Top of Source material

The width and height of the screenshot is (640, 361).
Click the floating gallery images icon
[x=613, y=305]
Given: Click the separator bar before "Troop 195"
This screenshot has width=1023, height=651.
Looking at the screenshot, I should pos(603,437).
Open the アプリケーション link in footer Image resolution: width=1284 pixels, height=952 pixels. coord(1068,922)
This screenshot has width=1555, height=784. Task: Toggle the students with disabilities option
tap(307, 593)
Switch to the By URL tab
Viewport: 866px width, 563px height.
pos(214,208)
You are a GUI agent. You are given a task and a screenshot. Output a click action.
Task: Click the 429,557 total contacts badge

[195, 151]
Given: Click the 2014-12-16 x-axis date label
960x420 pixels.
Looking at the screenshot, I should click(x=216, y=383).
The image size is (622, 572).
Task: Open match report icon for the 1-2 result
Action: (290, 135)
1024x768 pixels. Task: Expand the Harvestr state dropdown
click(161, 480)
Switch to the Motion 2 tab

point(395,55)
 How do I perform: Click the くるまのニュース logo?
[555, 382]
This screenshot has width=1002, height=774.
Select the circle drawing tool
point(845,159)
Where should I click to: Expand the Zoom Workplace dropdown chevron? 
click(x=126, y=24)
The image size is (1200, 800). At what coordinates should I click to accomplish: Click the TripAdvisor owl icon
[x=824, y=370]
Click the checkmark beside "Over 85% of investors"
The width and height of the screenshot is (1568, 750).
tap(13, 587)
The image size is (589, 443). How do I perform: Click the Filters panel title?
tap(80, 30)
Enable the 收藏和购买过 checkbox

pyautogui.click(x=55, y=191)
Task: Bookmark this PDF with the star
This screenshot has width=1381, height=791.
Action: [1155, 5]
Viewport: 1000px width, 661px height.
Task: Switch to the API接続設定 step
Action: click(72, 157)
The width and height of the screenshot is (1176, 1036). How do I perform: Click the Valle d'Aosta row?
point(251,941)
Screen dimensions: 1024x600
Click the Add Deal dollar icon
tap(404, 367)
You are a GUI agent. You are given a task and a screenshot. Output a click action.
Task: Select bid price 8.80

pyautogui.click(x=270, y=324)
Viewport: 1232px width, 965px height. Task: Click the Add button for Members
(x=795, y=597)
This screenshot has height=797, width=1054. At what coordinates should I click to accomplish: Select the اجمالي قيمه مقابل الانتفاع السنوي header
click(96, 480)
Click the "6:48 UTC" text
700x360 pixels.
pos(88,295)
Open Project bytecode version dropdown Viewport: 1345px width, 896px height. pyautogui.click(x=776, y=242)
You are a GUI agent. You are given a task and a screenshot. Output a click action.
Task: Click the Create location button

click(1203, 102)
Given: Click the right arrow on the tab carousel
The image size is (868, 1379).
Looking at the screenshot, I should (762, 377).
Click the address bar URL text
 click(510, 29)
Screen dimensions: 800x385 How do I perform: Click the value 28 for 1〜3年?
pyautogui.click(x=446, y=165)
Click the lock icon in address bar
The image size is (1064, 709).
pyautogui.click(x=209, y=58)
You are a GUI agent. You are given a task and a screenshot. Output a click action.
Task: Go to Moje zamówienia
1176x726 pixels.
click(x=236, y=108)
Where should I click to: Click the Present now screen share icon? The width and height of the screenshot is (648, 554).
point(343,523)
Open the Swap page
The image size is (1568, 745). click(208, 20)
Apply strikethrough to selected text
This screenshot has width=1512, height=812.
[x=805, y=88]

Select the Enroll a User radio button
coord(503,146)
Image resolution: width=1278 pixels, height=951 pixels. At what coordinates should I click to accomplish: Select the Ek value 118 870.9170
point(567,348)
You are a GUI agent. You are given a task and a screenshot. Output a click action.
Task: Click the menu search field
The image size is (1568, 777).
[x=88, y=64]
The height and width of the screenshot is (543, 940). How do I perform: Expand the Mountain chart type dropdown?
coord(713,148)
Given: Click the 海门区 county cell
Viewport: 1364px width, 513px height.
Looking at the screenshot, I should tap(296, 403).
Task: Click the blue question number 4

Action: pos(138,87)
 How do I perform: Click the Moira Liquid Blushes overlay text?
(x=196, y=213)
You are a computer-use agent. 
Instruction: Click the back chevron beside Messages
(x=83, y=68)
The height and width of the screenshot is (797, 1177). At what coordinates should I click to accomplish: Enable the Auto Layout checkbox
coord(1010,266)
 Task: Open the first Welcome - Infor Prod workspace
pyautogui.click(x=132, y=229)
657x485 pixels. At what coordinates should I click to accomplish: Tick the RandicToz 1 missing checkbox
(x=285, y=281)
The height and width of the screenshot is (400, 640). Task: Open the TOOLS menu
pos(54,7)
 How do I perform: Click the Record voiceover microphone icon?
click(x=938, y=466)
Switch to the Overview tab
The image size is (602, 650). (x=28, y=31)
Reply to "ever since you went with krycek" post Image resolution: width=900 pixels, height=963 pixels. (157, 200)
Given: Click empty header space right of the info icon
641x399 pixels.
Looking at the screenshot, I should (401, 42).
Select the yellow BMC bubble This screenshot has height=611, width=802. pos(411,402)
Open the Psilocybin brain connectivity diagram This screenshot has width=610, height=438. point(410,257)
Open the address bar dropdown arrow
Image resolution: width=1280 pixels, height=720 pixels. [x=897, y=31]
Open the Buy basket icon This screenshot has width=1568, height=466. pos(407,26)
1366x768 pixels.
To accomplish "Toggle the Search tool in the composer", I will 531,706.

Bottom of Source material

Your task ▸ Whole listing, every line: reproduce it exactly.

Response ▸
The width and height of the screenshot is (640, 361).
Click the floating gallery images icon
[x=613, y=305]
Given: Click the separator bar before "Troop 195"
This screenshot has width=1023, height=651.
Looking at the screenshot, I should pos(603,437).
Open the アプリケーション link in footer Image resolution: width=1284 pixels, height=952 pixels. coord(1068,922)
This screenshot has width=1555, height=784. Task: Toggle the students with disabilities option
tap(307, 593)
Switch to the By URL tab
Viewport: 866px width, 563px height.
pos(214,208)
You are a GUI agent. You are given a task and a screenshot. Output a click action.
Task: Click the 429,557 total contacts badge

[195, 151]
Given: Click the 2014-12-16 x-axis date label
960x420 pixels.
Looking at the screenshot, I should click(x=216, y=383).
The image size is (622, 572).
Task: Open match report icon for the 1-2 result
Action: (290, 135)
1024x768 pixels. Task: Expand the Harvestr state dropdown
click(161, 480)
Switch to the Motion 2 tab

point(395,55)
 How do I perform: Click the くるまのニュース logo?
[555, 382]
This screenshot has width=1002, height=774.
Select the circle drawing tool
point(845,159)
Where should I click to: Expand the Zoom Workplace dropdown chevron? 
click(x=126, y=24)
The image size is (1200, 800). At what coordinates should I click to accomplish: Click the TripAdvisor owl icon
[x=824, y=370]
Click the checkmark beside "Over 85% of investors"
The width and height of the screenshot is (1568, 750).
tap(13, 587)
The image size is (589, 443). How do I perform: Click the Filters panel title?
tap(80, 30)
Enable the 收藏和购买过 checkbox

pyautogui.click(x=55, y=191)
Task: Bookmark this PDF with the star
This screenshot has width=1381, height=791.
Action: [1155, 5]
Viewport: 1000px width, 661px height.
Task: Switch to the API接続設定 step
Action: click(72, 157)
The width and height of the screenshot is (1176, 1036). How do I perform: Click the Valle d'Aosta row?
point(251,941)
Screen dimensions: 1024x600
Click the Add Deal dollar icon
tap(404, 367)
You are a GUI agent. You are given a task and a screenshot. Output a click action.
Task: Select bid price 8.80

pyautogui.click(x=270, y=324)
Viewport: 1232px width, 965px height. Task: Click the Add button for Members
(x=795, y=597)
This screenshot has height=797, width=1054. At what coordinates should I click to accomplish: Select the اجمالي قيمه مقابل الانتفاع السنوي header
click(96, 480)
Click the "6:48 UTC" text
700x360 pixels.
pos(88,295)
Open Project bytecode version dropdown Viewport: 1345px width, 896px height. pyautogui.click(x=776, y=242)
You are a GUI agent. You are given a task and a screenshot. Output a click action.
Task: Click the Create location button

click(1203, 102)
Given: Click the right arrow on the tab carousel
The image size is (868, 1379).
Looking at the screenshot, I should (762, 377).
Click the address bar URL text
 click(510, 29)
Screen dimensions: 800x385 How do I perform: Click the value 28 for 1〜3年?
pyautogui.click(x=446, y=165)
Click the lock icon in address bar
The image size is (1064, 709).
pyautogui.click(x=209, y=58)
You are a GUI agent. You are given a task and a screenshot. Output a click action.
Task: Go to Moje zamówienia
1176x726 pixels.
click(x=236, y=108)
Where should I click to: Click the Present now screen share icon? The width and height of the screenshot is (648, 554).
point(343,523)
Open the Swap page
The image size is (1568, 745). click(208, 20)
Apply strikethrough to selected text
This screenshot has width=1512, height=812.
[x=805, y=88]

Select the Enroll a User radio button
coord(503,146)
Image resolution: width=1278 pixels, height=951 pixels. At what coordinates should I click to accomplish: Select the Ek value 118 870.9170
point(567,348)
You are a GUI agent. You are given a task and a screenshot. Output a click action.
Task: Click the menu search field
The image size is (1568, 777).
[x=88, y=64]
The height and width of the screenshot is (543, 940). How do I perform: Expand the Mountain chart type dropdown?
coord(713,148)
Given: Click the 海门区 county cell
Viewport: 1364px width, 513px height.
Looking at the screenshot, I should tap(296, 403).
Task: Click the blue question number 4

Action: pos(138,87)
 How do I perform: Click the Moira Liquid Blushes overlay text?
(x=196, y=213)
You are a computer-use agent. 
Instruction: Click the back chevron beside Messages
(x=83, y=68)
The height and width of the screenshot is (797, 1177). At what coordinates should I click to accomplish: Enable the Auto Layout checkbox
coord(1010,266)
 Task: Open the first Welcome - Infor Prod workspace
pyautogui.click(x=132, y=229)
657x485 pixels. At what coordinates should I click to accomplish: Tick the RandicToz 1 missing checkbox
(x=285, y=281)
The height and width of the screenshot is (400, 640). Task: Open the TOOLS menu
pos(54,7)
 How do I perform: Click the Record voiceover microphone icon?
click(x=938, y=466)
Switch to the Overview tab
The image size is (602, 650). (x=28, y=31)
Reply to "ever since you went with krycek" post Image resolution: width=900 pixels, height=963 pixels. (157, 200)
Given: Click empty header space right of the info icon
641x399 pixels.
Looking at the screenshot, I should (401, 42).
Select the yellow BMC bubble This screenshot has height=611, width=802. pos(411,402)
Open the Psilocybin brain connectivity diagram This screenshot has width=610, height=438. point(410,257)
Open the address bar dropdown arrow
Image resolution: width=1280 pixels, height=720 pixels. [x=897, y=31]
Open the Buy basket icon This screenshot has width=1568, height=466. pos(407,26)
1366x768 pixels.
To accomplish "Toggle the Search tool in the composer", I will 531,706.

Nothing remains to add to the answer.